PASSAGE TO READ:
########################################

How stands it as to the employee? In the first place no employee is complaining and it is elemental that one cannot question the validity of a legislative act until or unless he is affected thereby. For a plaintiff to have standing in court his rights must be affected or threatened. However it is evident that the law does not take from a workman the right to seek employment, to work, to receive compensation therefor or to expend his energy, effort, time or toil, in any legitimate enterprise for himself or for any other person. It merely requires the employer to pay the workman at least a living wage and to only work him a reasonable time each day to earn such wage. This Act therefore is not subject to the objection that it takes property either with or without due process of law, Const. art. 1, § 7. No property right is involved.

It is next asserted that even if the Act does not affect rights under a contract it limits and deprives persons of the right to make a contract and is therefore void. The right to make or enter into a contract is not an economic right; it is not property. It is a right that is non-salable, non-assignable, non-transferable and non-alienable. It inheres in the individual and can be exercised only by him. The rights accruing under a made contract are property but the right to make a contract is not property. It is a matter of civil or political liberty and comes under the liberty provision of the due process clause of the constitution and under the property provision. This is recognized by the hackneyed expression, "liberty of contract." Dennis V. Moses, 18 Wash. 537, 52 P. 333, 40 L.R.A. 302.

########################################

PROVIDED MATERIAL:

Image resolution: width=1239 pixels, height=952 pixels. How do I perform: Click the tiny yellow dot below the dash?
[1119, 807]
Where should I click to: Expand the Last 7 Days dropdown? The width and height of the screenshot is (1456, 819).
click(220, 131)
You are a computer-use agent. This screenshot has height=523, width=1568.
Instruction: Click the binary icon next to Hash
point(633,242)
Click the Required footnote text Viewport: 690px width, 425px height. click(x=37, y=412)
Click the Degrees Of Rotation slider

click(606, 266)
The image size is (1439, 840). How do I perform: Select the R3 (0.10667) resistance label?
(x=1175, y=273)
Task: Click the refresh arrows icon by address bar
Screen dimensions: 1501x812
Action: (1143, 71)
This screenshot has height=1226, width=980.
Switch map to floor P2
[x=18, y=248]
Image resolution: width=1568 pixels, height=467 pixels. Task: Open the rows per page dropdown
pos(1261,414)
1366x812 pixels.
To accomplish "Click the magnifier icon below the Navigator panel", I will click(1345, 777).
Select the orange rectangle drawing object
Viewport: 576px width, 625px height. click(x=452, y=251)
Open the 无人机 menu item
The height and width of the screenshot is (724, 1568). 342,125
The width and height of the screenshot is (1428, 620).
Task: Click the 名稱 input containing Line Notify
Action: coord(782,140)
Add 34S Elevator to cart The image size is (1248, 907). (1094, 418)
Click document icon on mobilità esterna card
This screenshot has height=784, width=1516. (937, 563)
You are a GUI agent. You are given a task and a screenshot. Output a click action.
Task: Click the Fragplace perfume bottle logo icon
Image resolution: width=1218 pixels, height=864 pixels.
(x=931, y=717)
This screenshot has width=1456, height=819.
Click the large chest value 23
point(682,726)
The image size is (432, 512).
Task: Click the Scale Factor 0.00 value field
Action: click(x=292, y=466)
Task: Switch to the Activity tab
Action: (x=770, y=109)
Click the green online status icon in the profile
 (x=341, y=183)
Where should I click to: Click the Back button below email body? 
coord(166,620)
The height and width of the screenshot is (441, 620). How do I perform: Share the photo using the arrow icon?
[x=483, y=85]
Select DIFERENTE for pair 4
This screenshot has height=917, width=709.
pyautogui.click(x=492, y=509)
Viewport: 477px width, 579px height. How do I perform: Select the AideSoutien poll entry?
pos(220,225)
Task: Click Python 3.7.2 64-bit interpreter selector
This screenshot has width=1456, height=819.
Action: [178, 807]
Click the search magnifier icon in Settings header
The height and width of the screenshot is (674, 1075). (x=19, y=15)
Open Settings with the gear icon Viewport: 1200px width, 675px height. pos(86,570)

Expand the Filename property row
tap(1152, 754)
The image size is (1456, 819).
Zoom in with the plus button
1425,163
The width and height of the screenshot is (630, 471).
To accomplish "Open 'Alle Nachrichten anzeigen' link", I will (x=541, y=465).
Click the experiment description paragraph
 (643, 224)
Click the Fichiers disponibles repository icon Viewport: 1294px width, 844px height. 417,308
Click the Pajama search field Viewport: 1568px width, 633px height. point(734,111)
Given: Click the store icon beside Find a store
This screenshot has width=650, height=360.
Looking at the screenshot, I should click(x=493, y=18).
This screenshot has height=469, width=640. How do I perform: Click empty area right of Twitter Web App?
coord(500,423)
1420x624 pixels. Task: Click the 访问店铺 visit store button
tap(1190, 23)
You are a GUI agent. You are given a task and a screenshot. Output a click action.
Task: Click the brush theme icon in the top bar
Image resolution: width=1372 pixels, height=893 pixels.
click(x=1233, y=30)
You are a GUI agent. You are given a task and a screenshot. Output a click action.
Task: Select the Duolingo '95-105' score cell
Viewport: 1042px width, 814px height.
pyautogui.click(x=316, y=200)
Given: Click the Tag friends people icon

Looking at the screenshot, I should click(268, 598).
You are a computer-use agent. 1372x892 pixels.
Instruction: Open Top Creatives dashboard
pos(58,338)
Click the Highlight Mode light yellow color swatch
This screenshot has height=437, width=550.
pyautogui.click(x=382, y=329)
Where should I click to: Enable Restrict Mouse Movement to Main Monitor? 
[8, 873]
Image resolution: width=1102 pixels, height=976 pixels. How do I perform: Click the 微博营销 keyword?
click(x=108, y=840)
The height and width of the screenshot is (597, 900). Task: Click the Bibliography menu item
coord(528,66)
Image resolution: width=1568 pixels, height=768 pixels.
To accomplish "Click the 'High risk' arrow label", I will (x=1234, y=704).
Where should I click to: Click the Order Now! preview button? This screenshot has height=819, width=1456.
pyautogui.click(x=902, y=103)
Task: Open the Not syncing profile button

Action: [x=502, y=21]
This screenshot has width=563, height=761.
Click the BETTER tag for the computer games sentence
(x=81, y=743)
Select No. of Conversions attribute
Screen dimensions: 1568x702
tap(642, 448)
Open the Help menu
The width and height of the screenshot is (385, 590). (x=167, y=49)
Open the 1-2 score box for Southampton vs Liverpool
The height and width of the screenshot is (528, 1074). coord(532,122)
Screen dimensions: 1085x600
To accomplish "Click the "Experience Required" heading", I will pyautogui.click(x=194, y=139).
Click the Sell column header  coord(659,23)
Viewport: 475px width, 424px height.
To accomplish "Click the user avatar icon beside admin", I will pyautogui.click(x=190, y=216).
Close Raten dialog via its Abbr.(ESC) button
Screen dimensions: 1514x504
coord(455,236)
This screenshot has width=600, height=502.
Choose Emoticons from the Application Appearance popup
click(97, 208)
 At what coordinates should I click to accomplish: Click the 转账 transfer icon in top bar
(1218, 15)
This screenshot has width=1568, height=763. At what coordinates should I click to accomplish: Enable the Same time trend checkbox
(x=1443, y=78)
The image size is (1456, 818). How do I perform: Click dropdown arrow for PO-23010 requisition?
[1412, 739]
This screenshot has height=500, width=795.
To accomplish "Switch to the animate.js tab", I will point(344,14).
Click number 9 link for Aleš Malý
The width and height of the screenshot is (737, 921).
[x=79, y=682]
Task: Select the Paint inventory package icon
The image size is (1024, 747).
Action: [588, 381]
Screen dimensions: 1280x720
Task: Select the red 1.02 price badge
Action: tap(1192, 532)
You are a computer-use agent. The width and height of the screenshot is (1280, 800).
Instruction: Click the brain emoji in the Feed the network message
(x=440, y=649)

########################################

OBJECTIVE: Transcribe the passage on liberty of contract from "It is next asserted" to "40 L.R.A. 302.".

EXERCISE OUTPUT:
It is next asserted that even if the Act does not affect rights under a contract it limits and deprives persons of the right to make a contract and is therefore void. The right to make or enter into a contract is not an economic right; it is not property. It is a right that is non-salable, non-assignable, non-transferable and non-alienable. It inheres in the individual and can be exercised only by him. The rights accruing under a made contract are property but the right to make a contract is not property. It is a matter of civil or political liberty and comes under the liberty provision of the due process clause of the constitution and under the property provision. This is recognized by the hackneyed expression, "liberty of contract." Dennis V. Moses, 18 Wash. 537, 52 P. 333, 40 L.R.A. 302.